Ребята, все студенты, жили на шестом этаже, в большой квартире, когда-то сделанной из двух и выходившей на площадки двух подъездов. С одной стороны на площадке они соседствовали с Мариэттой Сергеевной Шагинян и крепко дружили с дочерью ее Мирэлью и ее мужем Виктором Цигалем. Оба они художники.
Я до сих пор не понимаю, как им шестерым удалось не только жить сносно, но и всем окончить вузы. Все три девочки стали врачами, а ребята кто кем. Самым старшим в доме был Гера. Он успел захватить конец войны в армии, на Дальнем Востоке. Гера собирался быть урологом и стал им. У Геры были густые брови. И у его шефа-учителя были такие же. Гера объяснял этот феномен весьма оригинально: когда урологи делают цистоскопию, смотрят мочевой пузырь, моча стекает им на брови, оттого они у них у всех такие густые. Надо сказать, мы тогда еще не знали Брежнева, брови которого переменили точку отсчета в наших упражнениях на эту тему.
Мы тогда часто гужевались, теперь бы сказали «тусовались». Я познакомился со всей их компанией, включая соседей. Со всеми — кроме самой Мариэтты Сергеевны Шагинян. Конечно, я ее читал, а еще больше был о ней наслышан. В детстве я прочел «Месс-Менд» — как нынче понимаю, то была дурная социальная фантастика в духе времени. Потом узнал, что Шагинян значительно выше и интереснее. Лучшее, что у меня осталось в памяти написанная уже спустя годы после нашего знакомства книга о чешском композиторе XVII века Мысливечеке. Сказывали тогда, что она открыла его и чехам. Она много знала, увлекалась всем и обо всем имела категорические суждения — от музыки до промышленности, мистики и физики с астрономией. Под конец жизни ее считали ортодоксальной коммунисткой, сталинисткой — однажды она даже закатила оплеуху прекрасному писателю и человеку Шере Шарову, услышав от него нелестные суждения о Сталине.
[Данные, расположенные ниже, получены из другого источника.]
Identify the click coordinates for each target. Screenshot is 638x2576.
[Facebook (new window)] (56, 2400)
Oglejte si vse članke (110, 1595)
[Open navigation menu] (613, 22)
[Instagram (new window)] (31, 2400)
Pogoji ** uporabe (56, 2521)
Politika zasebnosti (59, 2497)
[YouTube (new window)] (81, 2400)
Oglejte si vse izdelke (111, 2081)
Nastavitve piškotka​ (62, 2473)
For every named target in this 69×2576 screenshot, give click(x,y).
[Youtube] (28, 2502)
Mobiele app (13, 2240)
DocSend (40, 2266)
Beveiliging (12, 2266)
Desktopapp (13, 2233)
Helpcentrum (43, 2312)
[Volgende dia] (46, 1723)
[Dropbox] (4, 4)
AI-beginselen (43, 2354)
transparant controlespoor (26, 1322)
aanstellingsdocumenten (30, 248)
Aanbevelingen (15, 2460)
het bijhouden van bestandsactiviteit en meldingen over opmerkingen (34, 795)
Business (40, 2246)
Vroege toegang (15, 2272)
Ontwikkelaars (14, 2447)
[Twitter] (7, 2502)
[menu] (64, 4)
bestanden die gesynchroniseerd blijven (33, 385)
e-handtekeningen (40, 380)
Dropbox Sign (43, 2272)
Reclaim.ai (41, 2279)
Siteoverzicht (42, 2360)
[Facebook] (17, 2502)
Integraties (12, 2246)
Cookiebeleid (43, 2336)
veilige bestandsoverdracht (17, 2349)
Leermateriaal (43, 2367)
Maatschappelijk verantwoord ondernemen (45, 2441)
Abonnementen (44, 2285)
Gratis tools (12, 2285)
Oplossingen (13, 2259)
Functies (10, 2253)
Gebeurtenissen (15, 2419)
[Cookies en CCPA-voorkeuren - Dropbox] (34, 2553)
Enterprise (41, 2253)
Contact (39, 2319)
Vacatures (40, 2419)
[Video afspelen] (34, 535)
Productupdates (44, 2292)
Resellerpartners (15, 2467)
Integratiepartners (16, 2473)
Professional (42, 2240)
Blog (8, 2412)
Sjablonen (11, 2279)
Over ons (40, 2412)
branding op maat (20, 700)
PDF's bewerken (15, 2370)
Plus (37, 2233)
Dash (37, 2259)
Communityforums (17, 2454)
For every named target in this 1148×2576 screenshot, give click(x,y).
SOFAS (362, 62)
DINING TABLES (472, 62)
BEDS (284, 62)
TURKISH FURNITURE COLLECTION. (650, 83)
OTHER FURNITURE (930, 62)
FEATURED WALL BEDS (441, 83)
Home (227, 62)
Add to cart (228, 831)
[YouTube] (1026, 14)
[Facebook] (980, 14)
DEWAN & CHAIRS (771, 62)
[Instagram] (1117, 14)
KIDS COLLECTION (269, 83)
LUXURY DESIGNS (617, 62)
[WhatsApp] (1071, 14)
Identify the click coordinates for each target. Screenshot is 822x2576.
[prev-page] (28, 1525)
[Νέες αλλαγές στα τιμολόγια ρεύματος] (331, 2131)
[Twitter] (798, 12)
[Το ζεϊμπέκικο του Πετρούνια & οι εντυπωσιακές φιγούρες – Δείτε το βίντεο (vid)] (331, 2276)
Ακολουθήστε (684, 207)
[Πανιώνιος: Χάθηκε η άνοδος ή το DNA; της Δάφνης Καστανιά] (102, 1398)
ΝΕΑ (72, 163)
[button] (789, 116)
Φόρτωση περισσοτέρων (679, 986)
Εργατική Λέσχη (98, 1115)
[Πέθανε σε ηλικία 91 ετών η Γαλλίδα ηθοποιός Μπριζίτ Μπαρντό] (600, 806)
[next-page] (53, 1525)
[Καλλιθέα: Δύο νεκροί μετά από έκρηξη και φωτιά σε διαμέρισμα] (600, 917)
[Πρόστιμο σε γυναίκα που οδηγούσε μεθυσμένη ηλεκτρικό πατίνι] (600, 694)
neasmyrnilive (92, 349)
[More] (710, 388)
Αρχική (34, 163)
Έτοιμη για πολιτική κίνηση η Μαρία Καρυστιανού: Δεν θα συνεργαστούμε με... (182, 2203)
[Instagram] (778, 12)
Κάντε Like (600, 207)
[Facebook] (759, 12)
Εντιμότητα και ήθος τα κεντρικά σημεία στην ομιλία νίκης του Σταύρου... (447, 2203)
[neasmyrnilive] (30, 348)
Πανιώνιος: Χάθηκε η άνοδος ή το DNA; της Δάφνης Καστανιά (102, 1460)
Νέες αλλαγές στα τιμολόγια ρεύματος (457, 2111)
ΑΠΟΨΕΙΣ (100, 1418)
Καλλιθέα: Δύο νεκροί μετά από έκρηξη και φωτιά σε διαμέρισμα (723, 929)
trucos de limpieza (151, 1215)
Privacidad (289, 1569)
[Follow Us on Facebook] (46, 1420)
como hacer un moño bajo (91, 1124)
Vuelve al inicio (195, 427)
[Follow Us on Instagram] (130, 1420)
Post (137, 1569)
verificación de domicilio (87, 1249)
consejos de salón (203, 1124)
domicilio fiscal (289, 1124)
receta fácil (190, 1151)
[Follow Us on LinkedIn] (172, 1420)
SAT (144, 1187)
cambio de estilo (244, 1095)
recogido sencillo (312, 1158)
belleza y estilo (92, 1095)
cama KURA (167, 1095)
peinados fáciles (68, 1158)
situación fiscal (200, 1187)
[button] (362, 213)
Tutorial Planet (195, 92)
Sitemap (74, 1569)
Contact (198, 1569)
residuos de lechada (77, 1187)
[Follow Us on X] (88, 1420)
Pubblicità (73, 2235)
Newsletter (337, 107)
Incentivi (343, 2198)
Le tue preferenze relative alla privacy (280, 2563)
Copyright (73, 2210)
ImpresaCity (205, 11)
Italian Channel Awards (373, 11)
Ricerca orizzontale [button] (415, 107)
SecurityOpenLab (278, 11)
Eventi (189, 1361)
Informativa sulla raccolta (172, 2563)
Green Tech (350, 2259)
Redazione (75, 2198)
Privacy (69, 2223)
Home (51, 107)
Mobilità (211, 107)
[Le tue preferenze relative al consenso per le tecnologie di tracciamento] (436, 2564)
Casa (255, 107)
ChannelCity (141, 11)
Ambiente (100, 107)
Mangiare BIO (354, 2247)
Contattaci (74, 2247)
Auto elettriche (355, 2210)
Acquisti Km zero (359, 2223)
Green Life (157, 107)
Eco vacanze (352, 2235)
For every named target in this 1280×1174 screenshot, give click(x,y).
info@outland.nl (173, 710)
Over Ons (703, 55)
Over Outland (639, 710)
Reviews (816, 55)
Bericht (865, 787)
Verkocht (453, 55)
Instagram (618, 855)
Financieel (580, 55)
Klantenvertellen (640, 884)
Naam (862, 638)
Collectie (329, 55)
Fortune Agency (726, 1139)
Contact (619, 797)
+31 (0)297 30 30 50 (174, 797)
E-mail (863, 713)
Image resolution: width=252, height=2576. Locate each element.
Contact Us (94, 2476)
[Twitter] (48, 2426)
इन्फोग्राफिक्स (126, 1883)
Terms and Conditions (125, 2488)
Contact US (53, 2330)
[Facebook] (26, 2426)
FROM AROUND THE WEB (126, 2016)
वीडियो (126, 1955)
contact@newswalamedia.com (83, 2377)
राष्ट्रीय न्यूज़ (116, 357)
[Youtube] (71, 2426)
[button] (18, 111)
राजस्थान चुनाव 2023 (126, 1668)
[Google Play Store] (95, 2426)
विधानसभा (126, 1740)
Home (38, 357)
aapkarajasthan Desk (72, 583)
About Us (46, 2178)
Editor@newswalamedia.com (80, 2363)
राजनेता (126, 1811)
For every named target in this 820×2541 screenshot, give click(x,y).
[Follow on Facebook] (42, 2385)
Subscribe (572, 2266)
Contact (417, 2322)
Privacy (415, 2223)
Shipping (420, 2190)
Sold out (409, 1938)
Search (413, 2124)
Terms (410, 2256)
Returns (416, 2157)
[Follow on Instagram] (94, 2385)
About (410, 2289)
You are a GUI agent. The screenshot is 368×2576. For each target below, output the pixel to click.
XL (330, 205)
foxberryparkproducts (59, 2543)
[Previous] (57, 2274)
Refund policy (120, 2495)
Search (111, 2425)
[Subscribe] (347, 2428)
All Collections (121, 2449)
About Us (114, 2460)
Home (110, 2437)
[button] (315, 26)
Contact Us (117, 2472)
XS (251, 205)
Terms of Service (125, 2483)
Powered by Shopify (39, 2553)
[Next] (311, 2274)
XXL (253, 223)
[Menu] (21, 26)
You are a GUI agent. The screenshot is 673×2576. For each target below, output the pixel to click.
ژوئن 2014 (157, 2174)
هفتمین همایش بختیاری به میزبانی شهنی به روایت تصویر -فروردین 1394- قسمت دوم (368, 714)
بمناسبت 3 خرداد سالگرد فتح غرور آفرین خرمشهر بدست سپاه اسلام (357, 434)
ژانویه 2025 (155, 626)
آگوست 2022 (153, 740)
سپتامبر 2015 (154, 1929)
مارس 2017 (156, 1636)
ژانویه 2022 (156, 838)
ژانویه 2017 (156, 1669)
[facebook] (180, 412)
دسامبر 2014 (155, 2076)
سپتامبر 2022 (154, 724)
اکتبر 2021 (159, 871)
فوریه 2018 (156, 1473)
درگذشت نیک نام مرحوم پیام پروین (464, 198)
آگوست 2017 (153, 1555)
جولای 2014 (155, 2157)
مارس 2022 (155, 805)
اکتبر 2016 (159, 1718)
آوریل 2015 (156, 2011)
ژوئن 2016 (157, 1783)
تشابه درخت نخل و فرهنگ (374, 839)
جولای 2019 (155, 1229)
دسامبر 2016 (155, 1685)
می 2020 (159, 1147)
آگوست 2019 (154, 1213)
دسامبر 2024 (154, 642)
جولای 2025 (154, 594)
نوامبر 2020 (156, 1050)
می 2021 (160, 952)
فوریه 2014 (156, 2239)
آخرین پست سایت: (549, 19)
Все это было после. А в первые дни знакомства с их семьей я лишь слышал разные байки про нее. В том числе и про ее милые странности в молодости, еще до революции.
Сейчас кажется, что революция — такая древность, что узнать про нее можно только из старинных книг. А в нашей молодости все еще дышало в общем-то недавними революциоными событиями. Наши родители жили до тех катаклизмов, успели закончить гимназии.
Что есть время, вечность? Что есть ВСЕГДА? Умом не понять. Еще вечное будущее как-то представляю, ибо никто не может его себе представить, но оно впереди — и все может быть. А вот прошлое — оно ведь уже было? Значит, нам должно быть известно, откуда что взялось. А то — было ВСЕГДА! Как это?! Хочется, чтобы у всего этого было хоть какое-то начало… Нет — мозг мой не годится для достаточного понимания. Первичный взрыв? Что-то на фоне ничего. Вернее, ничто на фоне ничего. Бред, абсурд какой-то! И не важно, о чем идет речь: о вечности мира материального или вечности, всегдашности Бога. А уж с чего начинался переворот в головах, где в чем первичный взрыв и что это такое?..
Так вот — что-то было в прошлом, что-то недавно. Мама рассказывала, как она была в тридцать шестом году в Сочи, в санатории. Там же тогда же оказалась и Мариэтта Сергеевна. Разница в возрасте, как теперь мне представляется, небольшая. А тогда — лет десять. Маме под сорок, а Мариэтте под пятьдесят. Как-то шли они курортным маршрутом. И вдруг видят какое-то направленное движение всех к одной точке, где медленно прогуливаются два невысоких джентльмена в белых полувоенных кителях. Мама и говорит: "Смотрите, Мариэтта Сергеевна, как эти двое похожи на Сталина и Жданова". А народ бежит туда, по-видимому, с заготовленными заранее букетами — и впрямь те оказались не джентльменами, а Сталиным и Ждановым. Мама опять: "Ой, Мариэтта Сергеевна. Бежим туда, посмотрим!" Шагинян крепко схватила маму за руку: "Рахиль Исаевна! Быстрей лучше отсюда. Вы ничего не понимаете".